Ascension, a Revival of the Traditional

The word ‘ascension’ connotes first, the mystical belief in many religions that certain rare individuals directly ascend into heaven without experiencing death the most commonly held example being the bodily ascension of Jesus into heaven, and second, the act of rising to an important position or a higher level.

It is perhaps upon this latter definition that this exhibition (titled Ascension) of recent works by Wallace Ejoh (b.1966) and Jefferson Jonahan (b.1970), hinges its thrust. At first glance this direction seems rather awkward because both artists are already established and well known on the Lagos art circuit. But arguably, their ‘ascension’ may be attributable to their contributions towards a revival of the comparably more traditional media of painting, amidst the increasingly more favoured means of expression today, that include video and photography, performance and installation.

Born in Accra, Wallace Ejoh earned a higher national diploma in painting from Yaba College of Technology, known famously as the Yaba School of Art, in 2000 after completing his industrial training at separate, short periods under Alex Nwokolo and Abiodun Olaku. Ejoh’s time spent under Olaku at the Universal Studios of Art located at the National Theatre, Iganmu in Lagos perhaps, had the most effect on his practice. Ejoh like Olaku is a leading member of the Yaba School, recognised in narratives of modern Nigerian art for its strongly figurative style embedded in naturalism that draws from a sound technical ability and a deep observation of nature.

Indeed, many other graduates of the school have gone on to establish their practices at the Universal Studios, underscoring the inextricable link between both institutions. The studios continue to engender the highest professional standards in recent school leavers, students on industrial training and enthusiasts alike, through the practical teaching of sculpture, painting, metal design, graphics and ceramics. The quality of instruction received by the students has over the years, depended largely on the strength of the instructors in these various genres. Importantly, the Universal Studios was founded in 1996 as a progression from the National Gallery of Art (NGA) Studios established by the NGA to build on the gains of the Second World Black and African Festival of Arts and Culture (FESTAC 77), by encouraging professionals to provide mentorship opportunities for upcoming talents. Alongside maintaining an active studio, Ejoh has built a reputation as an accomplished instructor at the Universal Studios, judging by the quality of a younger generation of painters he has tutored, presently defining their spaces on the Lagos art scape. Here, in their development may perhaps lie the artist’s greatest legacy to contemporary art in Nigeria. Ascension, a Revival of the Traditional Ejoh’s paintings centre on several traditional themes including the Durbar and fashionable society women getting dressed for an occasion. His unique and expressive technique involves painting wet on wet with a balance of virtuoso brushwork against thick, opaque strokes for the lights. There is little modelling of volumes of clothing in his work, his paintings dependent largely on a posterization of large shapes of value. An accomplished painter, he stands out in his ability to manipulate his oil medium, his canvases united in mood by their rich and varied textures.
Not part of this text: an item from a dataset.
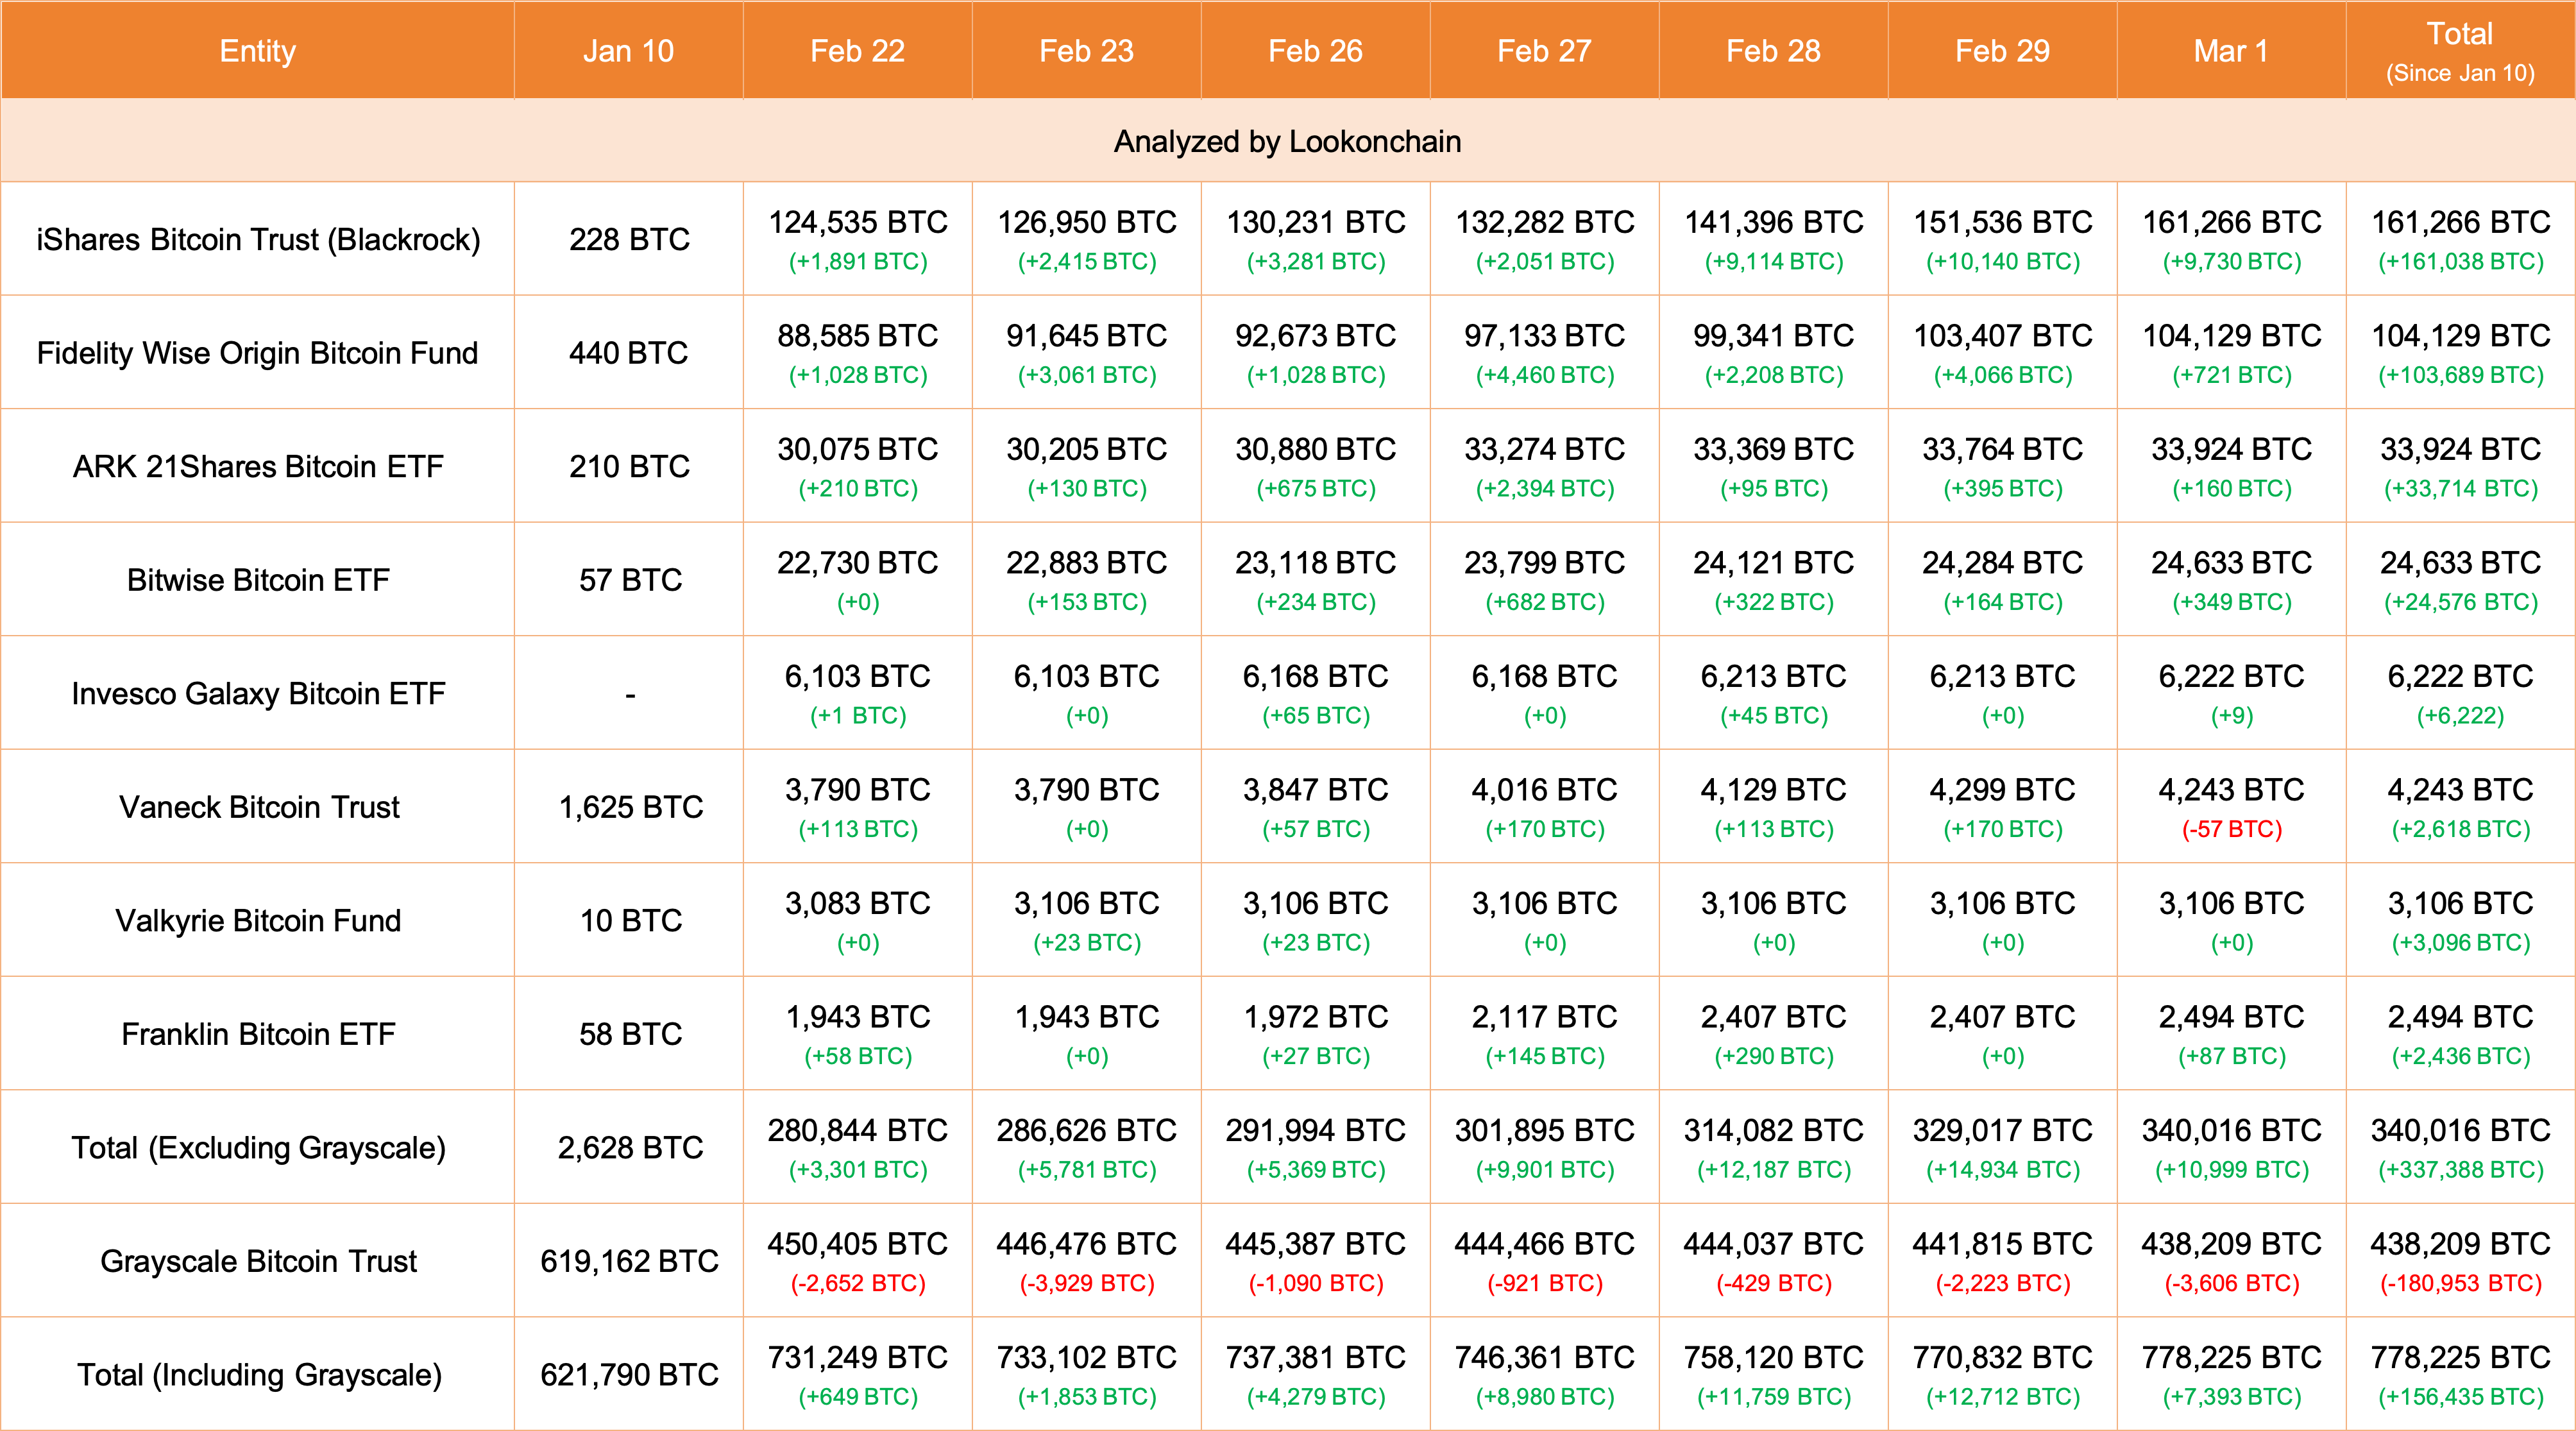Select the -180,953 BTC Grayscale total change
Viewport: 2576px width, 1431px height.
pos(2460,1283)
In contrast with Ejoh, Jefferson Jonahan studied basic art at the School of Art and Design of the Federal Polytechnic, Auchi in Edo State where he earned a national diploma in 1993. His work shows a marked departure from the Auchi colourist school and its affinities with Fauvism. Here, the artist embraces a subdued palette, and is less dependent on
colour, to mould form and convey meaning. Jonathan’s technical ability is evident in his ability to reproduce nature with exactitude, though he often times exaggerates hands, limbs or facets of his figures to achieve a sense of heightened drama. His recent works are commentaries on sociopolitical events in Nigeria, and are not only well known for their restrained technique and linear detail, but for their satire. Drawing on historical and mythological references in much of his work, he employs a limited palette and restricts his compositions to a single human figure or face, his sensitivity to light and shadow and the fundamental characteristics of the medium, assuming the focus.

Both artists are brought together by a firm belief in the foundational principles of drawing. Without doubt, the works on display will remain powerful and relevant statements long past their time of creation, an endorsement of Mydrim Gallery’s commitment to art “created from a fine tradition of skill and integrity”. This tradition in Nigeria can betraced to modernist artist Aina Onabolu’s pioneering efforts in European naturalism, to be challenged radically by the philosophy of Natural Synthesis, which sought to merge indigenous aesthetics with Western techniques and modes of convention, a movement which had its progenitors in Ben Enwonwu, and later members of the Zaria Art Society.

In Nigeria today, the movement may have lost its dominance, replaced not by a single or new orthodoxy, but by a variety of styles that stem from naturalism and these early experiments. It is upon the former that Wallace Ejoh and Jefferson Johanan frame their artistic practice, their work becoming at once, a significant part of the trajectory of development of our rich visual heritage.